Adesso è ufficiale: con l'annuncio del nuovo DPCM da parte del presidente del Consiglio Conte, da martedì 14 aprile anche le librerie potranno rialzare le serrande. A moltissimi librai torinesi, però, questa decisione non è andata giù, convinti che la scelta non tuteli i lavoratori, sia in contrasto con la situazione di emergenza sanitaria e avvantaggi la grande distribuzione.
Tra le opinioni più dure c'è quella di Mattia della Libreria del Golem di Via Rossini: “Farci riaprire – tuona – perché siamo un simbolo è un insulto vero e proprio al nostro lavoro quotidiano: sarebbe ora di uscire dalla retorica ottocentesca che ci vuole come luoghi dell'anima e iniziare a tutelare seriamente tutte le professionalità della filiera. Riaprire, inoltre, significa consentire l'accesso anche agli scaffali della grande distribuzione, dove attualmente si riversa la maggior parte delle persone; se non ho nuove uscite e i distributori lavorano a singhiozzo, perché dovrei rinunciare alle mie trenta o quaranta consegne a domicilio giornaliere per stare in negozio ad aspettare una clientela che non può o non vuole uscire?”.
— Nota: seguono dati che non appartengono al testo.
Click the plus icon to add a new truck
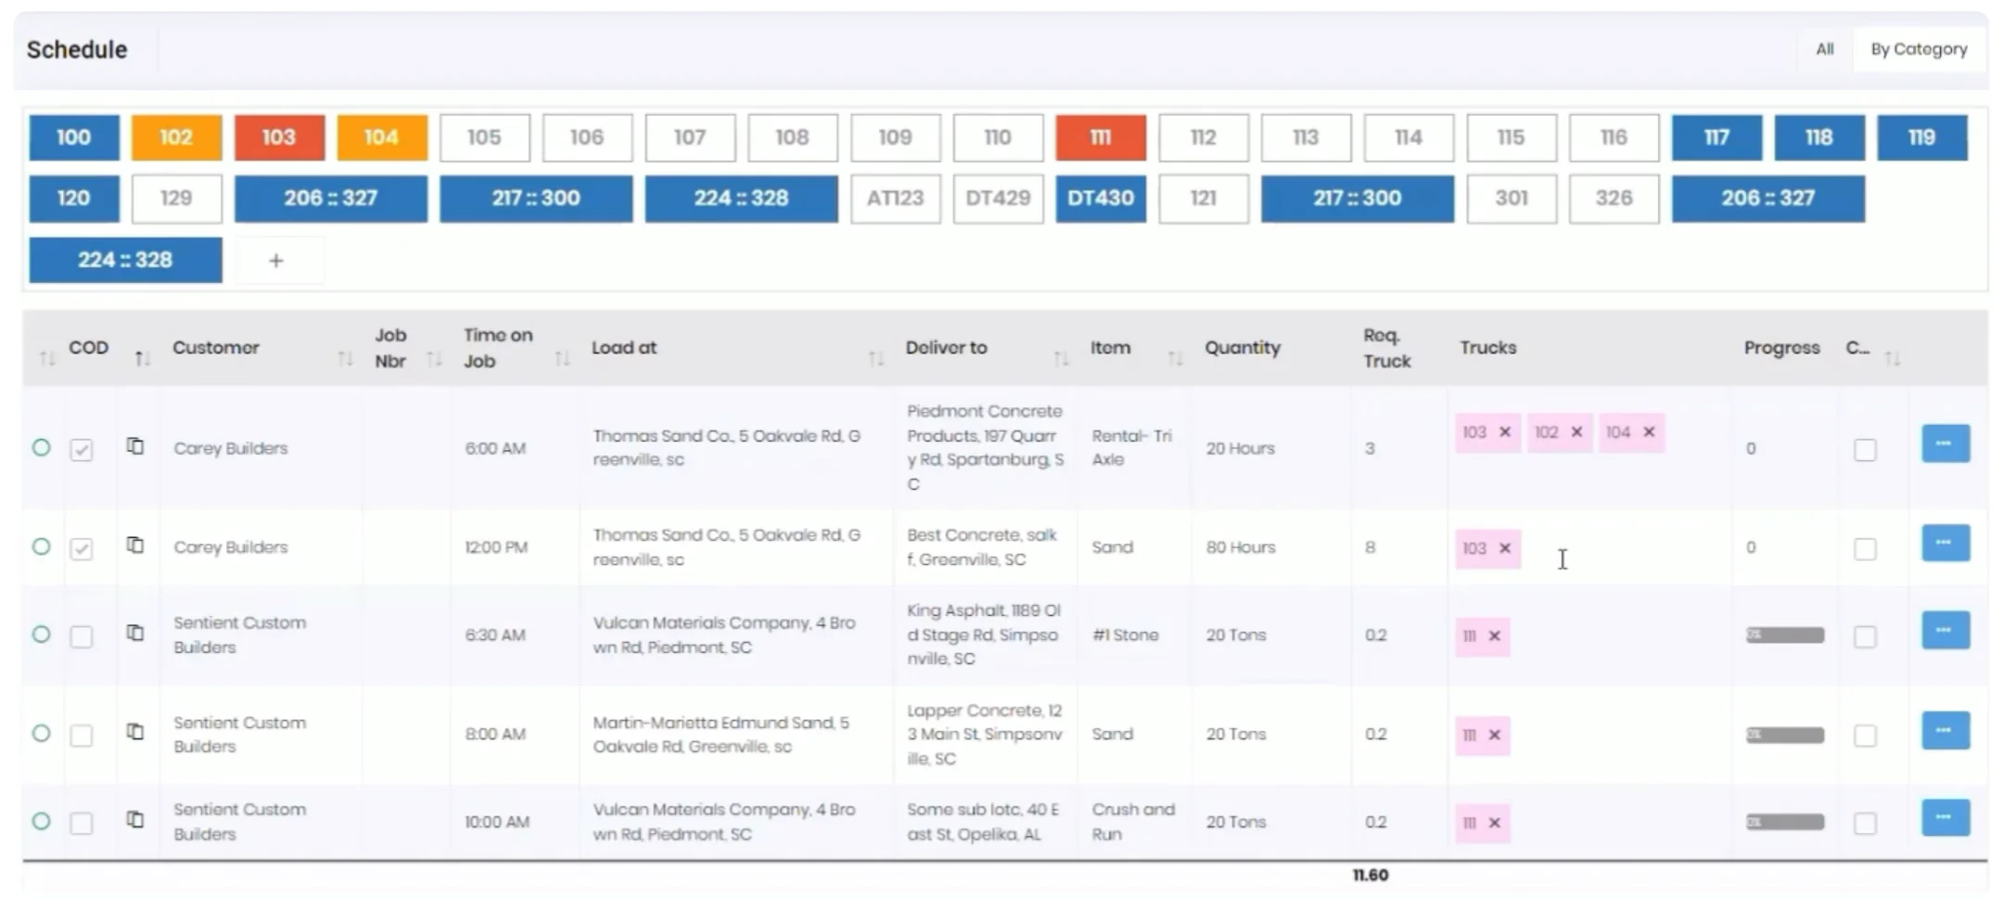 click(276, 260)
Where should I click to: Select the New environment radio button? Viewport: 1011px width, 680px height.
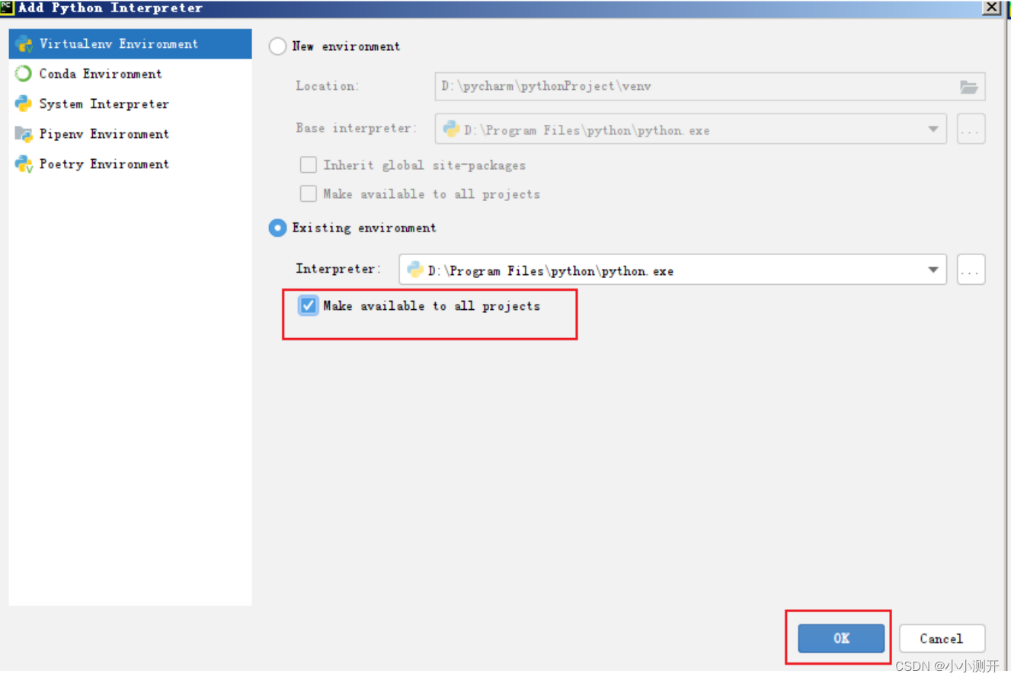277,46
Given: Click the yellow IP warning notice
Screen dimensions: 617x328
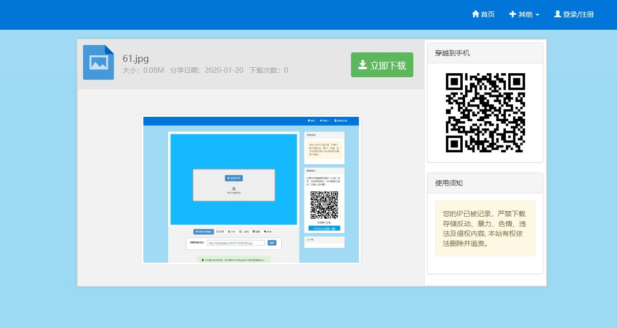Looking at the screenshot, I should click(x=485, y=228).
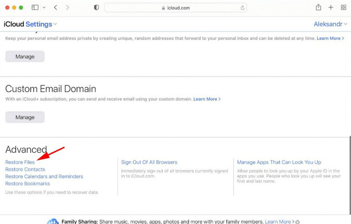
Task: Click the privacy shield icon
Action: coord(96,8)
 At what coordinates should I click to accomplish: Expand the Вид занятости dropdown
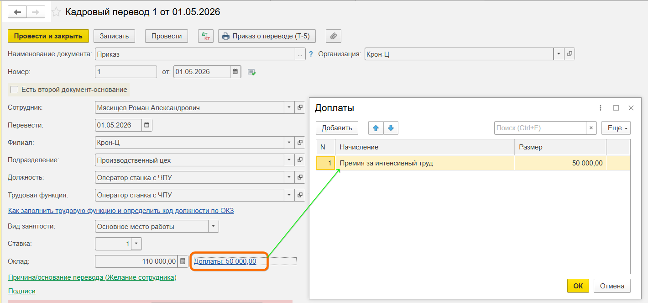pyautogui.click(x=214, y=226)
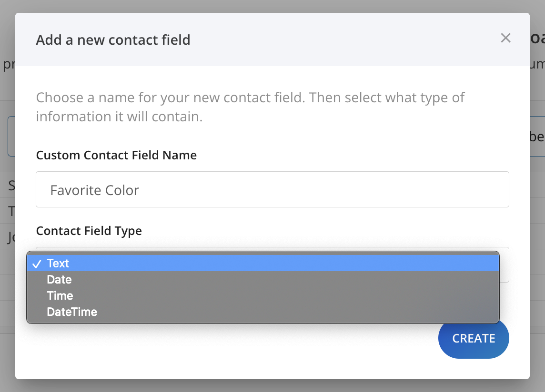Focus the Custom Contact Field Name input
The image size is (545, 392).
pyautogui.click(x=272, y=190)
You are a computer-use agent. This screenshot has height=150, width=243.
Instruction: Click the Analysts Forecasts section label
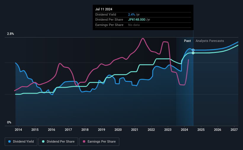coord(210,41)
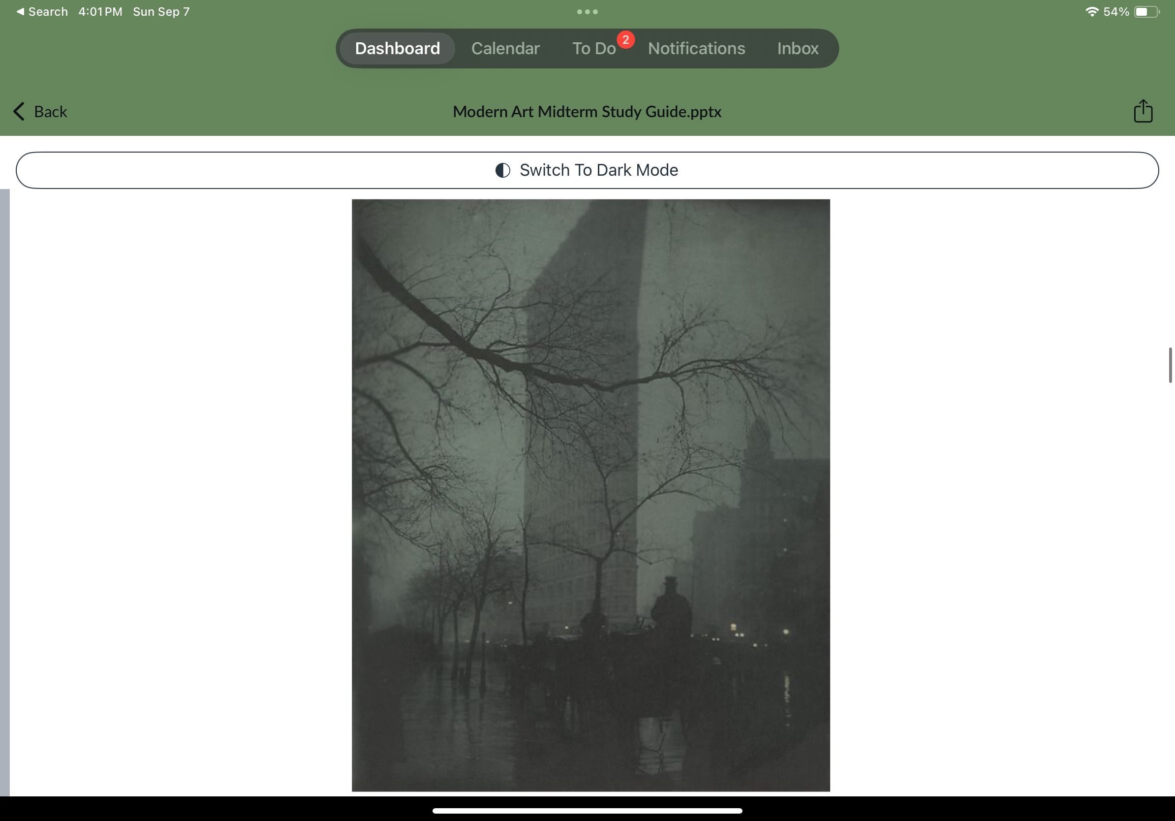The width and height of the screenshot is (1175, 821).
Task: Tap the red To Do badge showing 2
Action: point(625,40)
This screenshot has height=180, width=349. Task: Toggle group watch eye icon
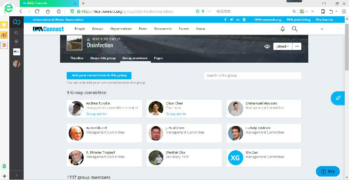tap(267, 46)
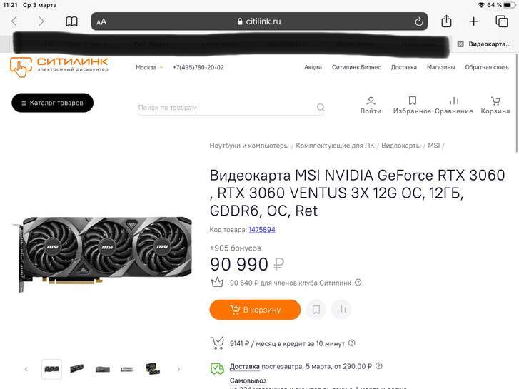
Task: Open Safari bookmarks book icon
Action: point(71,21)
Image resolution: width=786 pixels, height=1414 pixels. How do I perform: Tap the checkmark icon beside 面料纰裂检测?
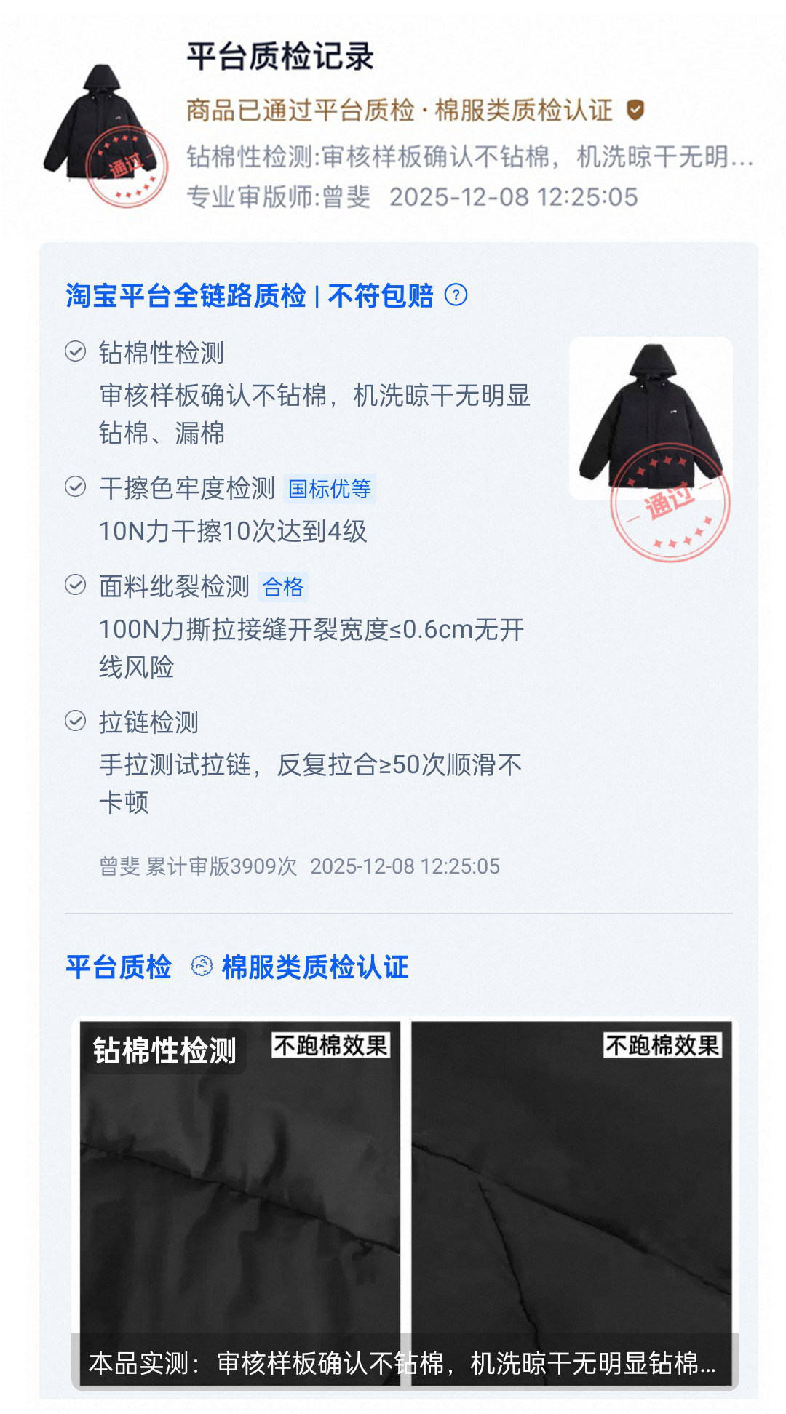point(76,585)
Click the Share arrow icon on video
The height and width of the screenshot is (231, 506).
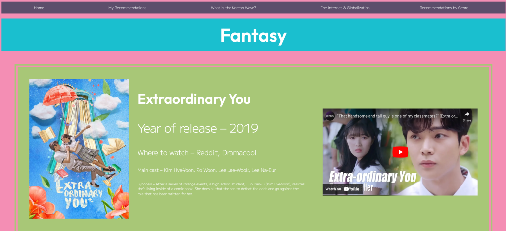[467, 114]
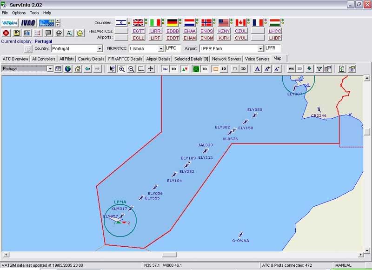Switch to the All Pilots tab
This screenshot has width=372, height=270.
[66, 59]
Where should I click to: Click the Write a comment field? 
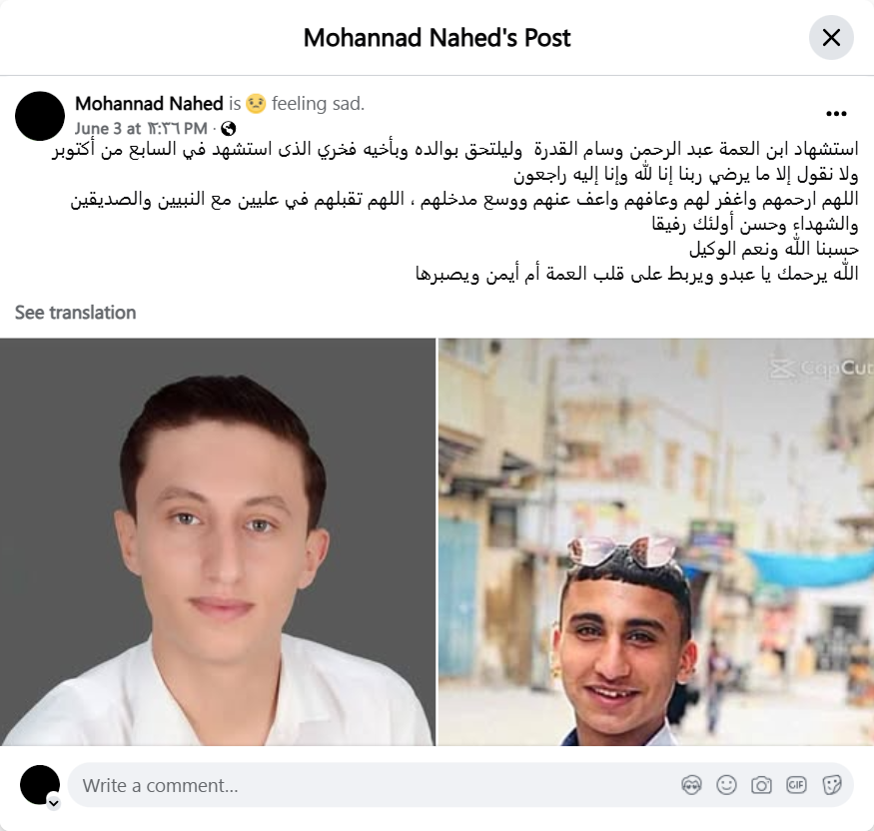(x=374, y=785)
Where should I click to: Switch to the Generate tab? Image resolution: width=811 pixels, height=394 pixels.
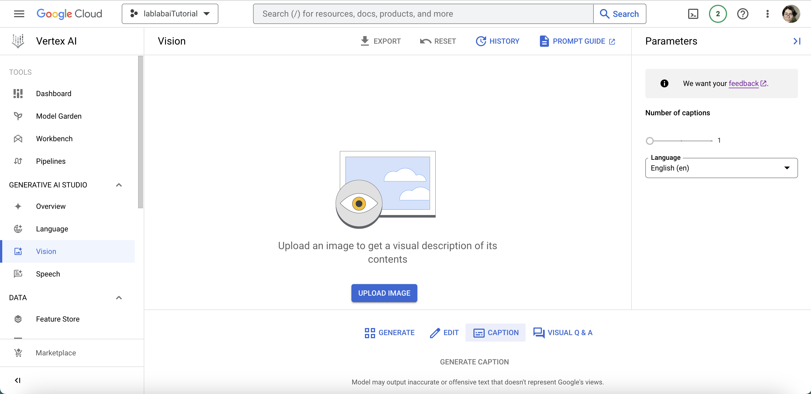pos(390,332)
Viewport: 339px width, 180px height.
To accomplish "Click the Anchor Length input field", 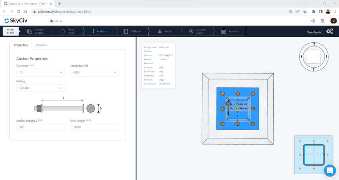I will coord(40,127).
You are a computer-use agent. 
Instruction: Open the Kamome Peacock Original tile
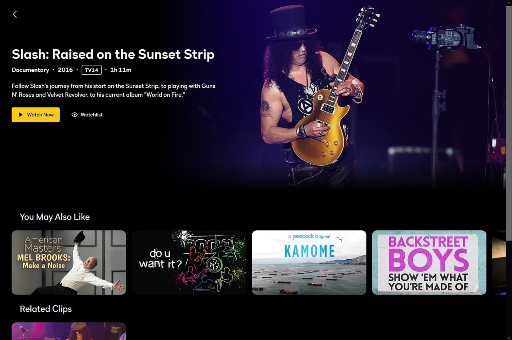[x=309, y=262]
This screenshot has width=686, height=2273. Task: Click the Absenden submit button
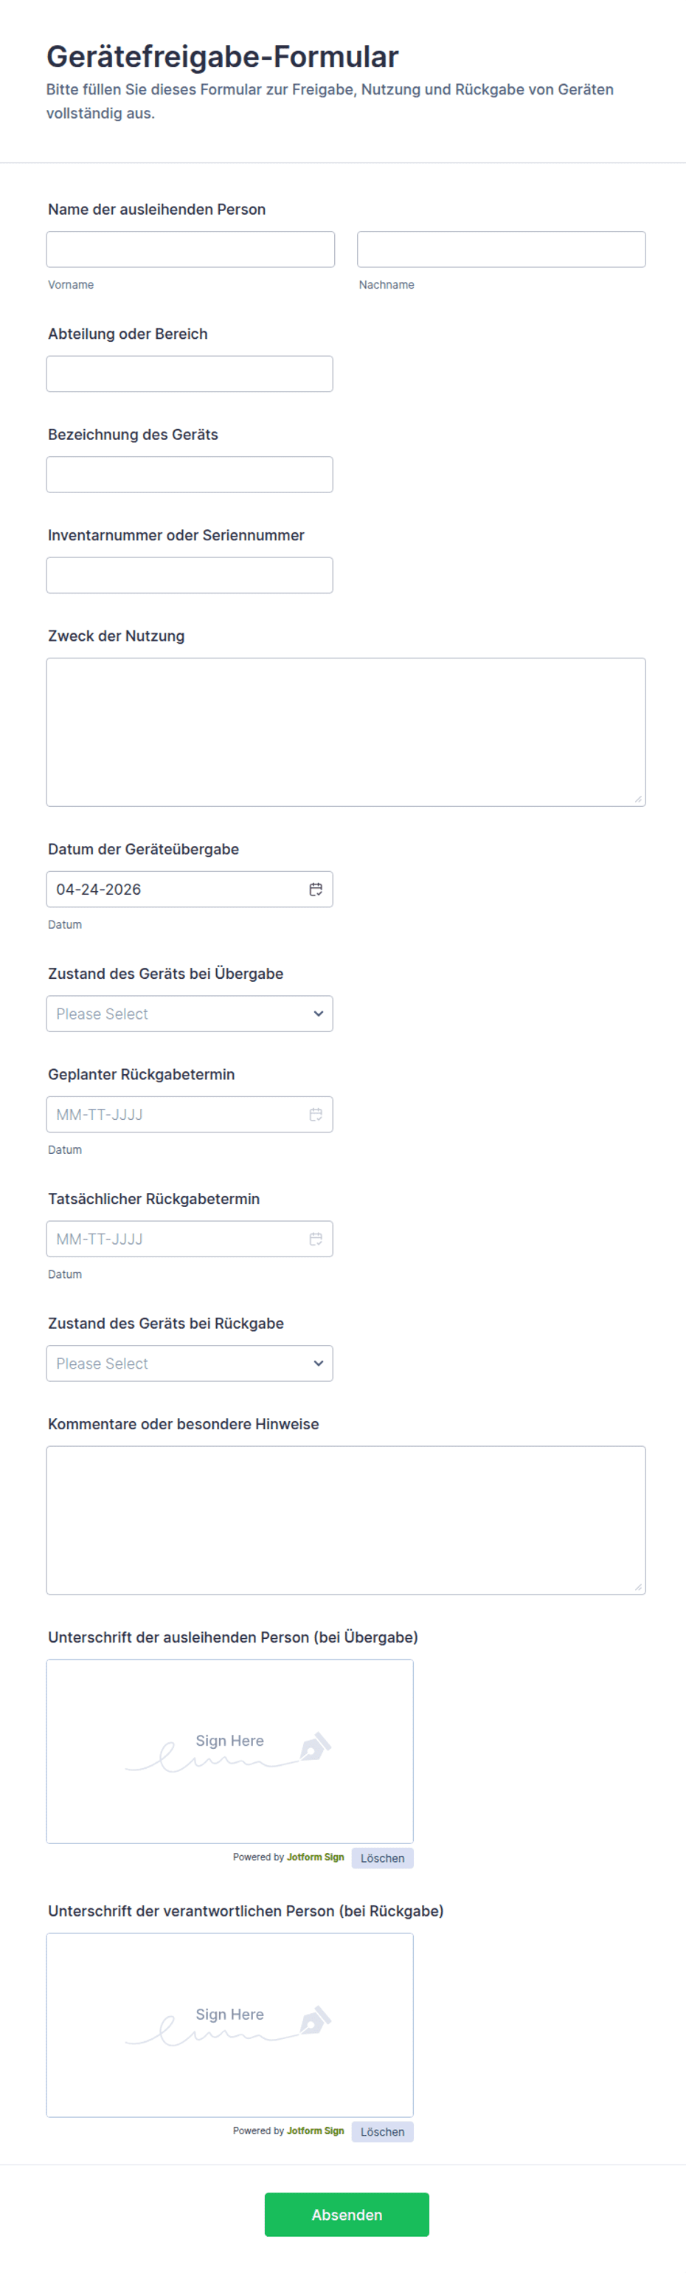[347, 2215]
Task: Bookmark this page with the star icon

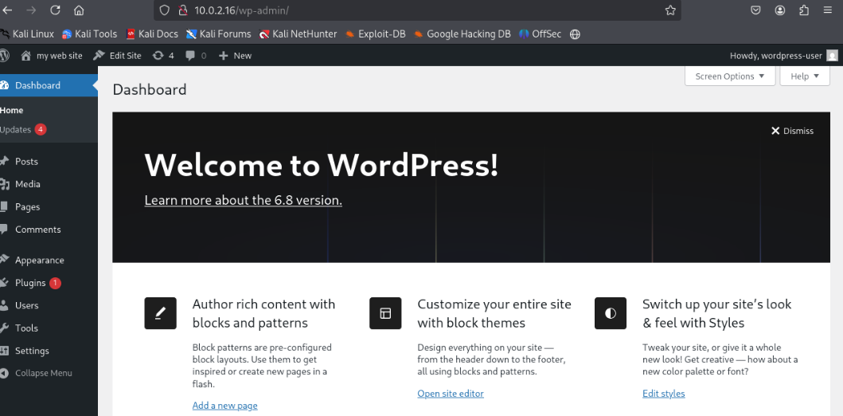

Sulla stessa lunghezza d'onda è anche Elisa della libreria Ca'libro di Via Santa Giulia, sempre nel quartiere Vanchiglia: “Saremo – commenta – come cattedrali nel deserto: ci chiediamo, a proposito, in quanti si muoveranno alla volta delle librerie e se sia opportuno ribaltare improvvisamente le cose vista la fatica fatta da tutti per adattarsi alla situazione anche con le consegne a domicilio. Le librerie, inoltre, sono luoghi di ritrovo e scambio, che senso avrebbe riaprire se alle persone viene detto di restare a casa mantenendo il distanziamento sociale? Avessero interpellato la filiera probabilmente la decisione sarebbe stata diversa”.